原因は分かっている。あの夢のせいだ。非現実的であるにもかかわらず、あまりにもリアルな夢だったので自分の記憶に強く残ってしまっていた。そのせいで、夢のことについて考えてしまって授業に集中できなかったのだ。
本当にあの夢は何だったのだろうか? 忘れたくても忘れられない不思議な夢だ。ただの夢ではないのだろうか? 何かの前兆を表しているのだろうか?

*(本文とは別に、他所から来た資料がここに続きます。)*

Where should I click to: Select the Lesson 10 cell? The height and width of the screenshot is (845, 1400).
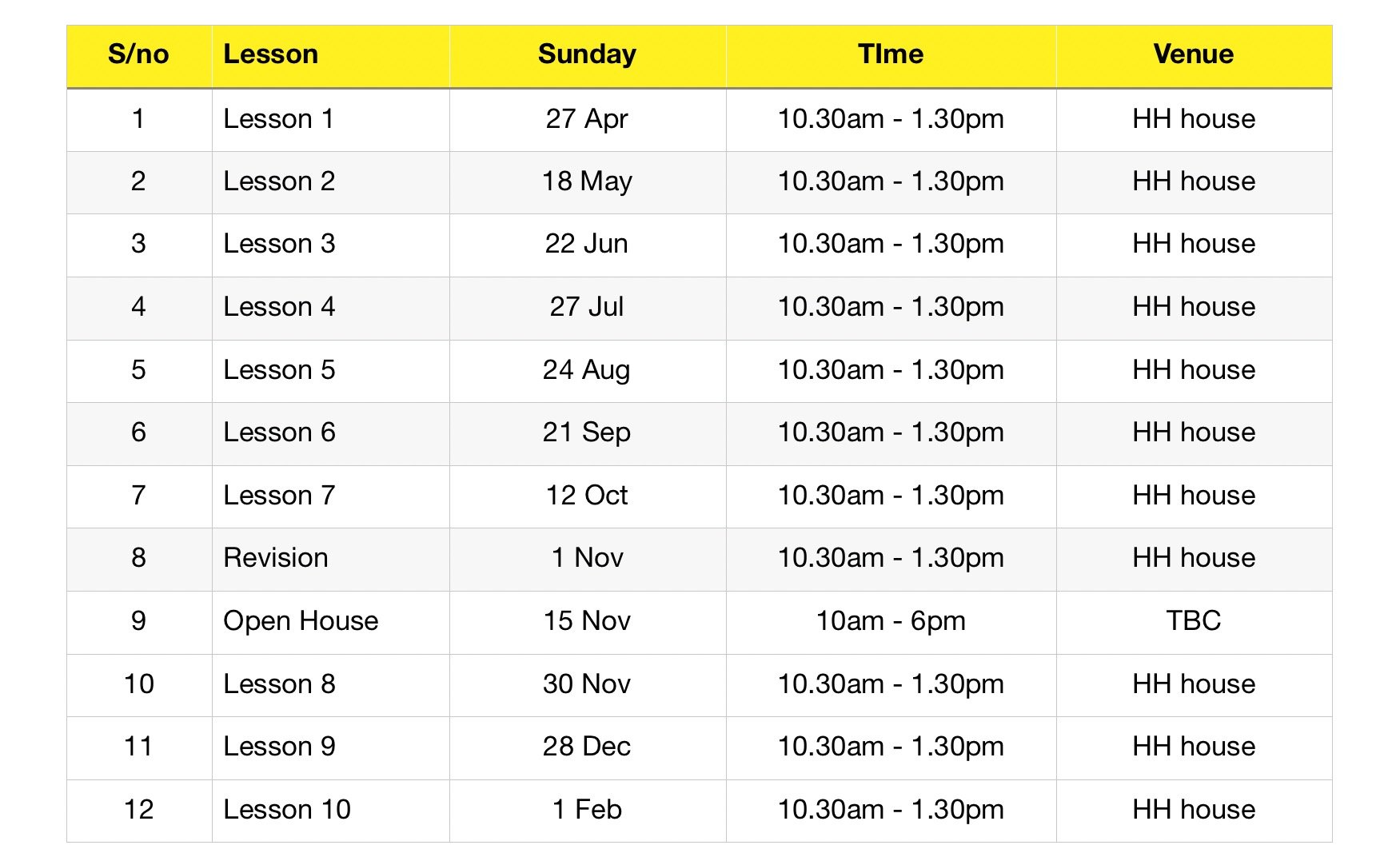tap(287, 810)
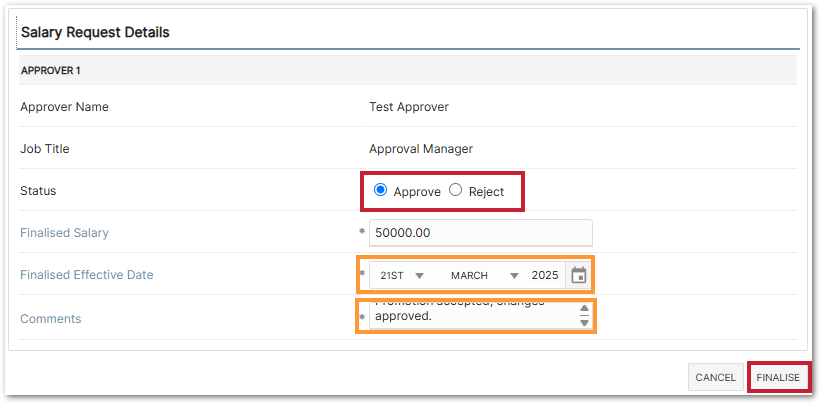823x404 pixels.
Task: Select the Approve radio button
Action: pyautogui.click(x=380, y=191)
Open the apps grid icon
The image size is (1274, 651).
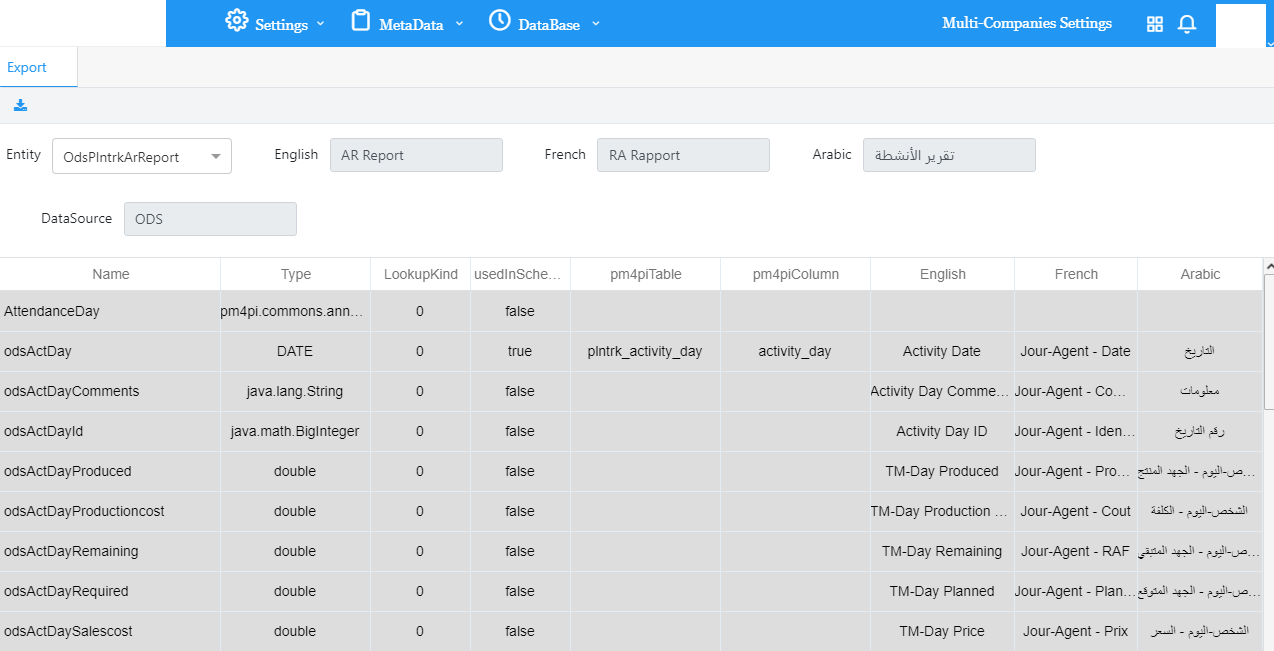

…………そろそろ考えるのをやめよう。この調子だと午後も考え事で集中できなくなってしまう。こういう時は気持ちの切り替えが大事だ。 ……あっ!水筒落とした!蓋が開いてなくて良かった……。弁当の片付けを終わらせてから考え事をしたほうが良かったな……。
いつの間にか大分時間が過ぎていた。あと七、八分で五限が始まる。
やっと六限の終わりのチャイムが鳴り、礼をした。今日の授業はここまでだ。今は帰りのホームルームが始まる前の休み時間だ。
結局俺はどうなったのかというと、五限は昼食の直後だったということと考え事で頭を使っていたせいでつい寝てしまった……。そして六限はまた夢について考え事を始めてしまい、ずっと考え続けていたため、授業に集中出来なかったという、かなり悲惨な状況になってしまった。 今日は本当に疲れた……。
今は考査前部活中止期間なので、部活なしで早く帰ることができる。俺は帰りのホームルーム終了後、すぐに帰ることにした。
「神野、どうした?今日はなんか様子がおかしかったぞ?」
教室を出ようとしたところ、友達の一人、坂井幸樹が話しかけてきた。
「いや、ちょっと色々とあって……」
「一体何があったんだ?俺で構わなければ話を聞くよ?」
俺はちょっと迷ったが、今朝不思議な夢を見たということを伝えた。さすがに内容については怪しまれるだけだろうから言わなかったが……。
「所詮夢だし、そんなに気にしなくても良いんじゃない?」
「そうなんだけどね、……そういえばテスト前の課題はどのくらい進んだ?」
あまり他人に自分の夢の話をするのはどうかと思ったので話題を変えることにした。
「まだ半分も終わっていないけど?」
「本当に? いつもそう言っておきながら実際は終わらせてるじゃないか、後で解き方教えてくれない?」
「わかったけど、そこまで言わなくてもいいじゃないか、今回はマジで終わってないし……。っていうか成績はお前のほうがいつも上だよな、俺に聞かなくても大丈夫だろ?」
「まあそうなんだけど、…………」
そんな調子でしばらく話していると、坂井がふと外を見て、
「結構時間経ったし、そろそろ帰らない?」
と言った。
腕時計を見ると、すでに話し始めてから五分経っていた。
「そうだ、俺も帰ろうとしてたんだった…、ゴメン長話しちゃって」
「いや、別に大丈夫。じゃあもう帰るか」
それからも二人で話しながら、駐輪場の前まで来た。
「俺チャリ取って来ないとだから、じゃあね」
「また明日」
坂井は自転車で通学しているのでここで別れ、俺は駅へと向かった。
帰りの列車は夕方前の中途半端な時間であることもあってわりと空いていた。座席に座ると、すぐに眠気が襲ってきた……。
※ ※ ※ ※ ※ ※ ※ ※
──────俺は森の中にいた。
……なんだか全身の感覚がおかしい。今までよりもはるかに五感が敏感になっている気がする。また今まではなかったはずの部分に感覚がある。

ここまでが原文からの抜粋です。